Officials at the Centers for Medicare and Medicaid Services said they felt that they needed to treat hospitals on a campus as one provider in order to remain consistent with other policies.

Federation of American Hospitals president and CEO Chip Kahn protested and called on Congress to change that part of the law.

"Patients of a hospital should be confident that their hospital is receiving the full [statutory] incentive, regardless of whether that hospital has an individual provider number or shares a provider number with other hospitals," Kahn said. "So, it is essential that Congress clarifies the definition of an eligible hospital to put all hospitals on a level playing field for the distribution of incentive payments."
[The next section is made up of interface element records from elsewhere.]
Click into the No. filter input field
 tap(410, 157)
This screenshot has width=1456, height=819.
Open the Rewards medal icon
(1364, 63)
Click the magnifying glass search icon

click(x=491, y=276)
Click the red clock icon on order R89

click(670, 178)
Overall, however, Kahn supported the rule, saying the final version "recognizes many of the practical concerns" that the for-profit hospitals in his association had expressed about the original proposal.

The American Medical Association voiced some skepticism about whether a large number of physicians would be able to benefit in the first stage of the program.

"Physicians recognize the potential for health IT and want to adopt new technologies, but costly [electronic health record] systems are out of reach for many physicians," said Steven J. Stack, an AMA board member, in a statement released by the organization.

At a public briefing held to explain the regulations, Secretary Kathleen Sebelius shared a personal anecdote intended to explain why the move to electronic health records is so important. Sebelius spent Monday night with a friend in the emergency room who had internal bleeding. The woman had been in a hospital in another city over the July 4 holiday, but was sent home. When the symptoms started again and the woman went to a Washington-area hospital, the HHS secretary watched as different providers scribbled down her friend's medical history and medication list four separate times. Speculating that the doctors may have stuffed the information in their pockets instead of sharing it with other providers, Sebelius shook her head at the inefficiency of it all, and how "ripe it is for possible mistakes."

She called it a "good reminder of why we're here today."